Wohnraumpotential im Altbau

Dabei sind klug geplante Privathäuser, die in Städten auf schwierigen Restgrundstücken Lücken schließen, als Aufstockung auf ein Dach gesetzt werden oder wie der Neubau in Berlin-Reinickendorf in zweiter Reihe stehen, eine Möglichkeit, Reserven zu nutzen.

Das gilt genauso für betagte Altbauten, in die neues Leben einzieht. Im ganzen Land stehen alte Einfamilienhäuser, aber auch Scheunen, ehemalige Gemüselager und Schulen, in denen enormes Wohnraumpotential schlummert. Besser als bisher genutzt, könnten Altbauten nach Ansicht von Wohnungsmarktexperten nicht nur individuelle Wohnwünsche erfüllen, sondern auch den Wohnungsmarkt entlasten und Neubau vermeiden. Einer Studie des Forschungsinstituts Empirica zufolge förderten 2022 schon 117 Kommunen über das Angebot „Jung kauft Alt“ den Erwerb eines alten Hauses durch junge Käufer. Die Bundesregierung will dafür in diesem und nächstem Jahr ein Förderprogramm auflegen.

Der Kauf eines alten Hauses würde aber vor allem auch wesentlich günstiger und attraktiver, wäre der finanzielle Aufwand für die Sanierung niedriger. „Eines der größten Probleme ist, und das macht das Umbauen auch bisweilen unnötig teuer, dass es extrem schwierig sein kann, neue Standards und Bauvorschriften zu erfüllen“, kritisiert Florian Nagler. Der Architekt widmet sich nach seinem Forschungsprojekt „Einfach Bauen“ an der TU München nun einer Studie zum einfachen Umbauen.

Es wäre klug, an bereits einmal genehmigte, über Jahrzehnte gut funktionierende Gebäude keine höheren baurechtlichen Anforderungen zu stellen als zum Zeitpunkt der Baugenehmigung, sagt Nagler. „Warum muss beispielsweise ein Treppengeländer erhöht werden, obwohl hundert Jahre lang niemand abgestürzt ist?“ Ähnliches gilt für Schallschutz, Brandschutz und andere Vorgaben, die die sechzehn verschiedenen Landesbauordnungen für Umbauten machen. Viele Bauexperten halten die Regelwerke längst für ein zen­trales Problem.

Der Planungsfachmann hat aber auch beobachtet, dass sich jene Bauherren mit einem Umbau leichter tun, die nicht erwarten, dass ihr umgebautes Haus wie neu sein muss. Denn wer aus einem Altbau einen Neubau machen will, zahlt entsprechend viel. Zudem können Bauherren an anderer Stelle Kosten senken, bei der Wohnfläche.
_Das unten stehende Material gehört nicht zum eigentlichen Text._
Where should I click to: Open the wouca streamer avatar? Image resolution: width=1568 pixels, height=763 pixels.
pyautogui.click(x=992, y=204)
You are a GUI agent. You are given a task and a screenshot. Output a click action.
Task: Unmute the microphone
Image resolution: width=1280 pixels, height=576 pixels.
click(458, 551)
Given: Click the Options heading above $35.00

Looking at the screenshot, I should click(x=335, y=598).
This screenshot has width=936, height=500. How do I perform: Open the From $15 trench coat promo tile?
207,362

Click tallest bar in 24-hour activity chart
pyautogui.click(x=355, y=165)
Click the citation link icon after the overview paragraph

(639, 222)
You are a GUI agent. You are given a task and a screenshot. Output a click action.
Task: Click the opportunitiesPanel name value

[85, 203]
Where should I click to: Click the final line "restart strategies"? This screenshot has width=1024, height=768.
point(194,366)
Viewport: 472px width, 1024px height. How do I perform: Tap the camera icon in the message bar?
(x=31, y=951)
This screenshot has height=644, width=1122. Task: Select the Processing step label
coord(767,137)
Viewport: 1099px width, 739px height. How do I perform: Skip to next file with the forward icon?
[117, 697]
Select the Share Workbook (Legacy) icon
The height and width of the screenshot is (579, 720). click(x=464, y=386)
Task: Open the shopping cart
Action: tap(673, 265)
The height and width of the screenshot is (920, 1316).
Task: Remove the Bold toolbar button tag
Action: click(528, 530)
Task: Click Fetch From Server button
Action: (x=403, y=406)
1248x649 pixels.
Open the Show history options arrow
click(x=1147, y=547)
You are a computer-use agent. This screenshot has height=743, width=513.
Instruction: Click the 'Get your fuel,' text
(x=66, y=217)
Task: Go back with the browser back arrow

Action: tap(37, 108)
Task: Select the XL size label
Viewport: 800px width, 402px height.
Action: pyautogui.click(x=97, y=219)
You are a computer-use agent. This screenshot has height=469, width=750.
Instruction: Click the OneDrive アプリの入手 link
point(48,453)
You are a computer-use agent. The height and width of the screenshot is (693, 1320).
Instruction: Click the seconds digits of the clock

Das kann auch im Bestand klappen, etwa wenn sich zwei oder sogar mehr kleinere Haushalte ein großzügiges Einfamilienhaus teilen.

Der Berliner Architekt Karl Weißenberger erzählt, dass vor einigen Monaten der Eigentümer einer alten Villa an ihn herangetreten sei. Sein Auftrag: aus dem stattlichen Altbau ein Mehrgenerationenhaus zu machen.